» **Exercise instructions**:
Repeat the records below word for word.

» **Available data**:
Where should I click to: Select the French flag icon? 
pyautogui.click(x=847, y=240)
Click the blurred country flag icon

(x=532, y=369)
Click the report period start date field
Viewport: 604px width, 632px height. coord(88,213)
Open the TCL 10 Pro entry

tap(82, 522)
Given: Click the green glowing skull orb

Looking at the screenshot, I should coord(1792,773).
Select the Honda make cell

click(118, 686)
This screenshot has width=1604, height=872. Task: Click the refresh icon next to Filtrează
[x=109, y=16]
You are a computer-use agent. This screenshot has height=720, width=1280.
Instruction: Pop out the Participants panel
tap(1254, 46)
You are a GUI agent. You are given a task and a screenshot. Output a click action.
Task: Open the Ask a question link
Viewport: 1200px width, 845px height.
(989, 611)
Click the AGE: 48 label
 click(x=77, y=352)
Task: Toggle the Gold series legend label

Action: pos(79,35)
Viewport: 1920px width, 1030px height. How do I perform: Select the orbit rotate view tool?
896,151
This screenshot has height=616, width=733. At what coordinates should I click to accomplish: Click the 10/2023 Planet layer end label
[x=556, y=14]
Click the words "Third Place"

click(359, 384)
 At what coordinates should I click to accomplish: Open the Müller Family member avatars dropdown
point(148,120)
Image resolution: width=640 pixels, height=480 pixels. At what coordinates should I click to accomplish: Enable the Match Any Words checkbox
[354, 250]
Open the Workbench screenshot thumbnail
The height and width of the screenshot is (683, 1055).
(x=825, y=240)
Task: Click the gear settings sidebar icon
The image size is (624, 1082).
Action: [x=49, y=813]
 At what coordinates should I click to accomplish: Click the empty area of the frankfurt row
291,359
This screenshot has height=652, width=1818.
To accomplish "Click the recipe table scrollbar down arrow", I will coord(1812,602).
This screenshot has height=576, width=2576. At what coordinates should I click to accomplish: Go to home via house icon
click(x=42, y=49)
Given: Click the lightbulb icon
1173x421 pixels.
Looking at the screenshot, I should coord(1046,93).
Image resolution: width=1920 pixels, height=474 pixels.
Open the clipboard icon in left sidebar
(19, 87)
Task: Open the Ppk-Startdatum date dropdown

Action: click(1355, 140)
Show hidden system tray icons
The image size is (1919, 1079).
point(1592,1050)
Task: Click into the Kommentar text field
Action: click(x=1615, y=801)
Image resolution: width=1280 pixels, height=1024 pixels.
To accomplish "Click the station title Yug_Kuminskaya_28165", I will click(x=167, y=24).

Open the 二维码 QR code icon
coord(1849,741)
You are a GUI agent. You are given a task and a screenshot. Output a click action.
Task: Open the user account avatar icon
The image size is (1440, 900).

» **Solution to this exercise**:
Where should I click to: Select the French flag icon? 
pyautogui.click(x=847, y=240)
Click the blurred country flag icon

(x=532, y=369)
Click the report period start date field
Viewport: 604px width, 632px height. coord(88,213)
Open the TCL 10 Pro entry

tap(82, 522)
Given: Click the green glowing skull orb

Looking at the screenshot, I should coord(1792,773).
Select the Honda make cell

click(118, 686)
This screenshot has width=1604, height=872. Task: Click the refresh icon next to Filtrează
[x=109, y=16]
You are a computer-use agent. This screenshot has height=720, width=1280.
Instruction: Pop out the Participants panel
tap(1254, 46)
You are a GUI agent. You are given a task and a screenshot. Output a click action.
Task: Open the Ask a question link
Viewport: 1200px width, 845px height.
(989, 611)
Click the AGE: 48 label
 click(x=77, y=352)
Task: Toggle the Gold series legend label

Action: pos(79,35)
Viewport: 1920px width, 1030px height. How do I perform: Select the orbit rotate view tool?
896,151
This screenshot has height=616, width=733. At what coordinates should I click to accomplish: Click the 10/2023 Planet layer end label
[x=556, y=14]
Click the words "Third Place"

click(359, 384)
 At what coordinates should I click to accomplish: Open the Müller Family member avatars dropdown
point(148,120)
Image resolution: width=640 pixels, height=480 pixels. At what coordinates should I click to accomplish: Enable the Match Any Words checkbox
[354, 250]
Open the Workbench screenshot thumbnail
The height and width of the screenshot is (683, 1055).
(x=825, y=240)
Task: Click the gear settings sidebar icon
The image size is (624, 1082).
Action: [x=49, y=813]
 At what coordinates should I click to accomplish: Click the empty area of the frankfurt row
291,359
This screenshot has height=652, width=1818.
To accomplish "Click the recipe table scrollbar down arrow", I will coord(1812,602).
This screenshot has height=576, width=2576. At what coordinates should I click to accomplish: Go to home via house icon
click(x=42, y=49)
Given: Click the lightbulb icon
1173x421 pixels.
Looking at the screenshot, I should coord(1046,93).
Image resolution: width=1920 pixels, height=474 pixels.
Open the clipboard icon in left sidebar
(19, 87)
Task: Open the Ppk-Startdatum date dropdown

Action: click(1355, 140)
Show hidden system tray icons
The image size is (1919, 1079).
point(1592,1050)
Task: Click into the Kommentar text field
Action: click(x=1615, y=801)
Image resolution: width=1280 pixels, height=1024 pixels.
To accomplish "Click the station title Yug_Kuminskaya_28165", I will click(x=167, y=24).

Open the 二维码 QR code icon
coord(1849,741)
You are a GUI agent. You are given a task and a screenshot. Output a click action.
Task: Open the user account avatar icon
The image size is (1440, 900).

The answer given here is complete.